## What is being asked
Would you return, word for word, the lines running from the one with "Task: Go back via 'Revenir à l'accueil'" to the final line of the listing below, pictures omitted?

[Material for this exercise Boundary: Start]

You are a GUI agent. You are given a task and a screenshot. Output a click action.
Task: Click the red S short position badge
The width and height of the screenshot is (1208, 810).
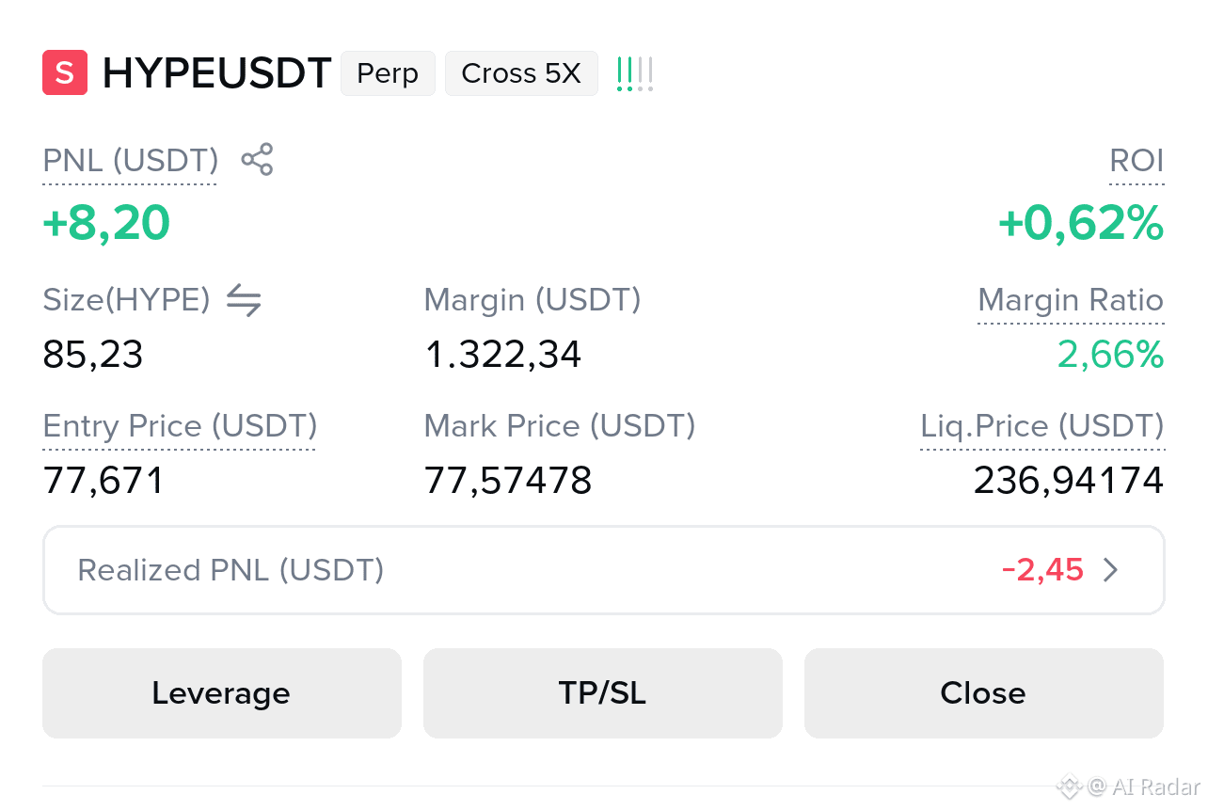[65, 72]
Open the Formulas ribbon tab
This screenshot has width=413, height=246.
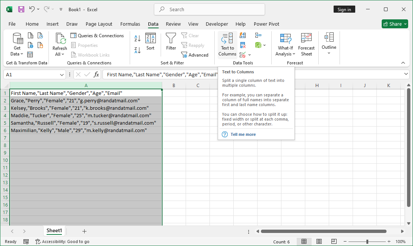point(130,24)
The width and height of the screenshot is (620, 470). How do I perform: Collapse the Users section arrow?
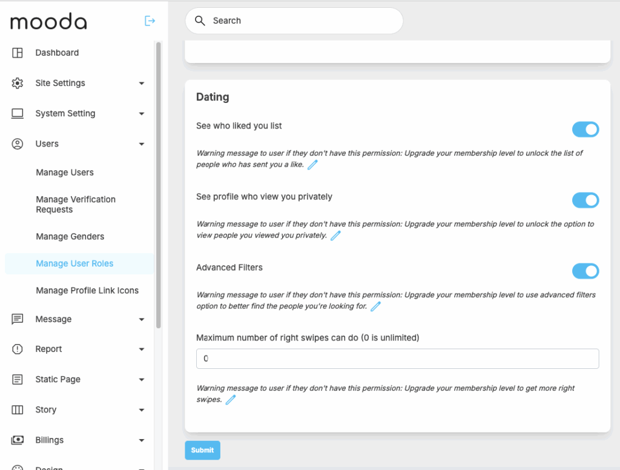tap(142, 144)
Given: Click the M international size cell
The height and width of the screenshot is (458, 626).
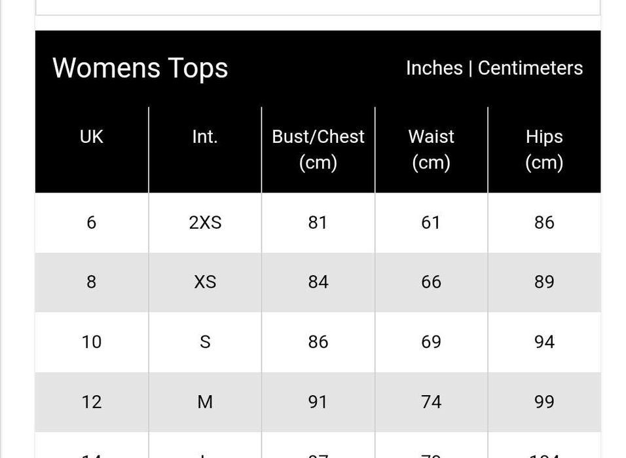Looking at the screenshot, I should click(x=205, y=402).
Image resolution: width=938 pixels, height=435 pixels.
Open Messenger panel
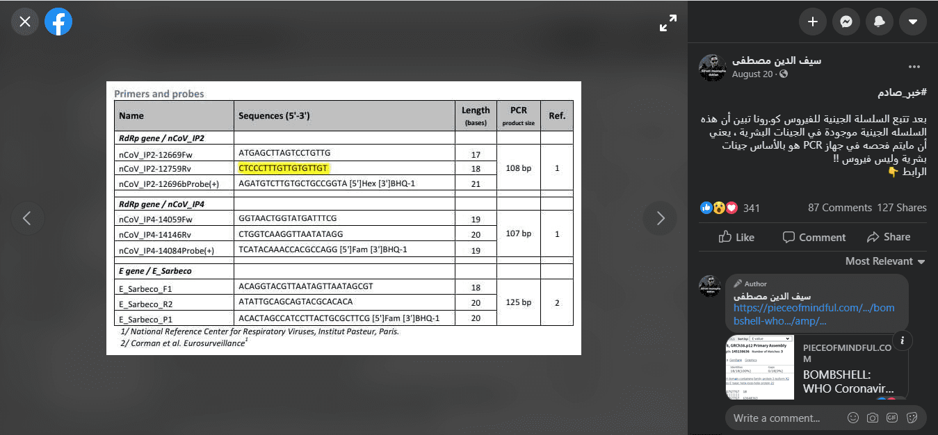coord(846,22)
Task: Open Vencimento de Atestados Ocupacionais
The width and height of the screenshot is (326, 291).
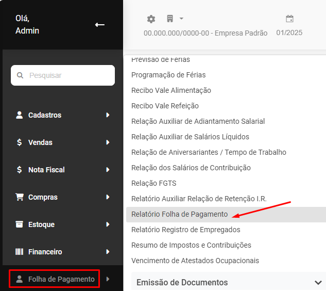Action: pyautogui.click(x=195, y=261)
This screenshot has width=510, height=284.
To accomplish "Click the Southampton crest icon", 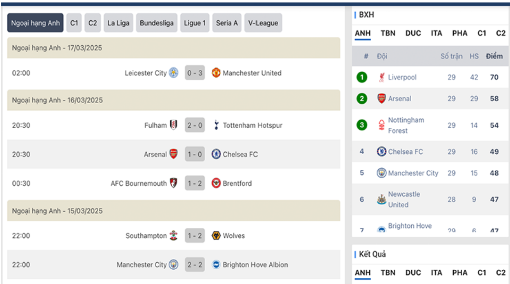I will [173, 235].
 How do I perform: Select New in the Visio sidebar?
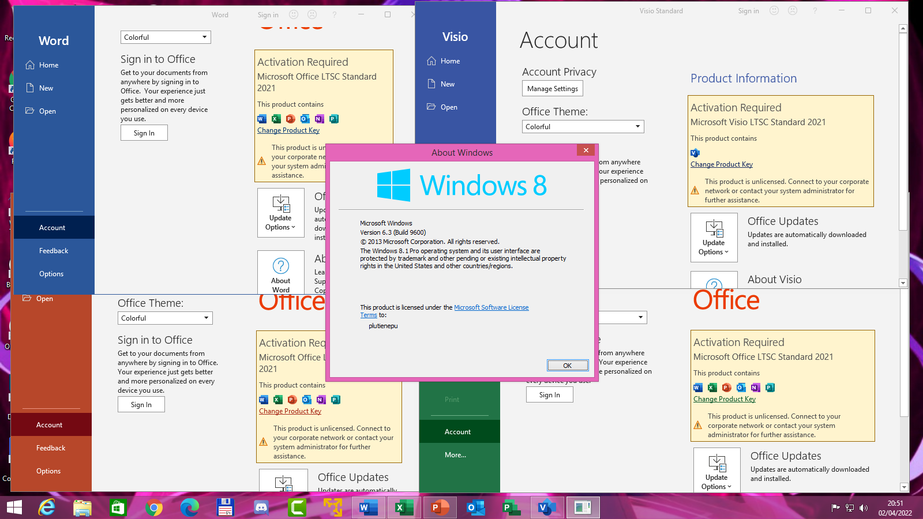pos(448,84)
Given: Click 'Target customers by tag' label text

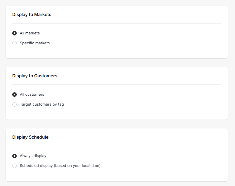Looking at the screenshot, I should 42,104.
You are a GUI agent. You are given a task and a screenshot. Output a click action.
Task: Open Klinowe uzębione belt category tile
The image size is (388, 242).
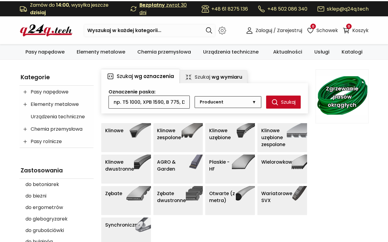[230, 138]
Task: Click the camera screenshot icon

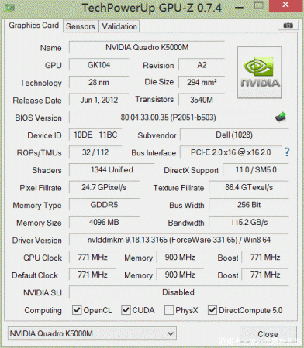Action: 288,26
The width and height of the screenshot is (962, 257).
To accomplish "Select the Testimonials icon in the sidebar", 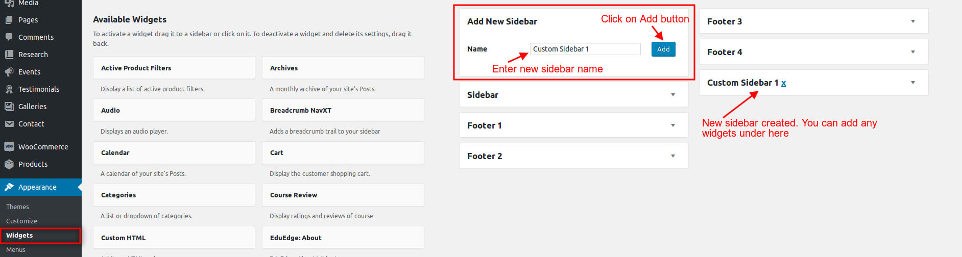I will (x=9, y=89).
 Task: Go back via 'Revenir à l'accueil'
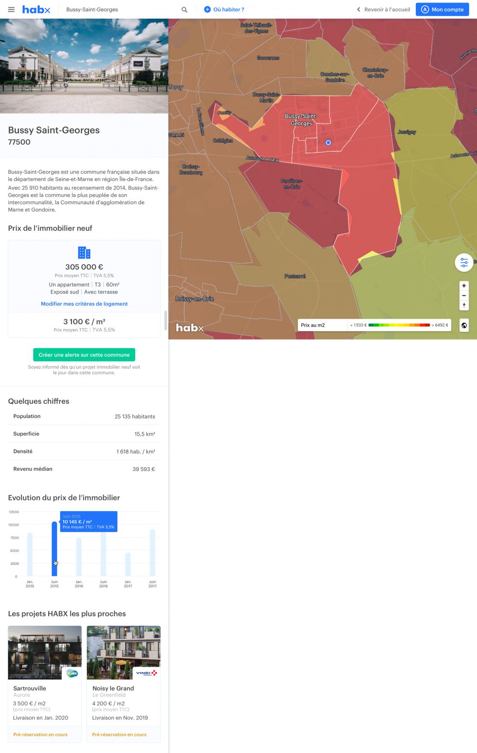tap(383, 9)
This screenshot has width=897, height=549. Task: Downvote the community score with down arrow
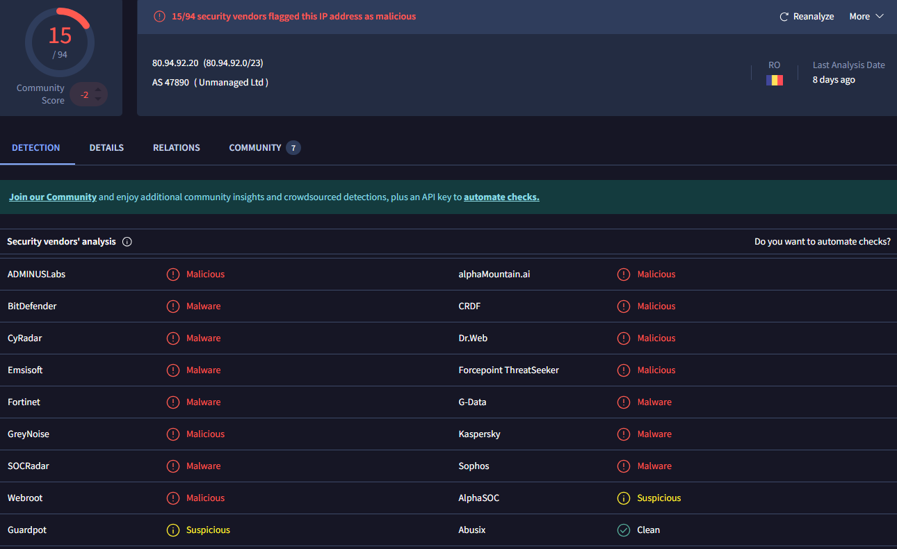click(x=99, y=100)
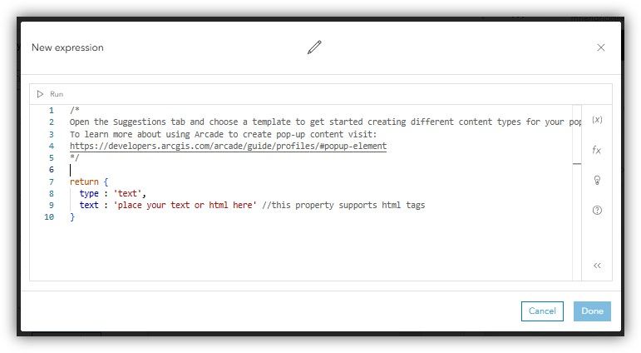Open the Suggestions lightbulb panel
Image resolution: width=641 pixels, height=353 pixels.
pos(597,180)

[Material for this exercise Boundary: End]

## Result for this task
 Task: Go back via 'Revenir à l'accueil'
tap(383, 9)
This screenshot has width=897, height=549. Task: Downvote the community score with down arrow
click(x=99, y=100)
Open the Suggestions lightbulb panel
Image resolution: width=641 pixels, height=353 pixels.
pos(597,180)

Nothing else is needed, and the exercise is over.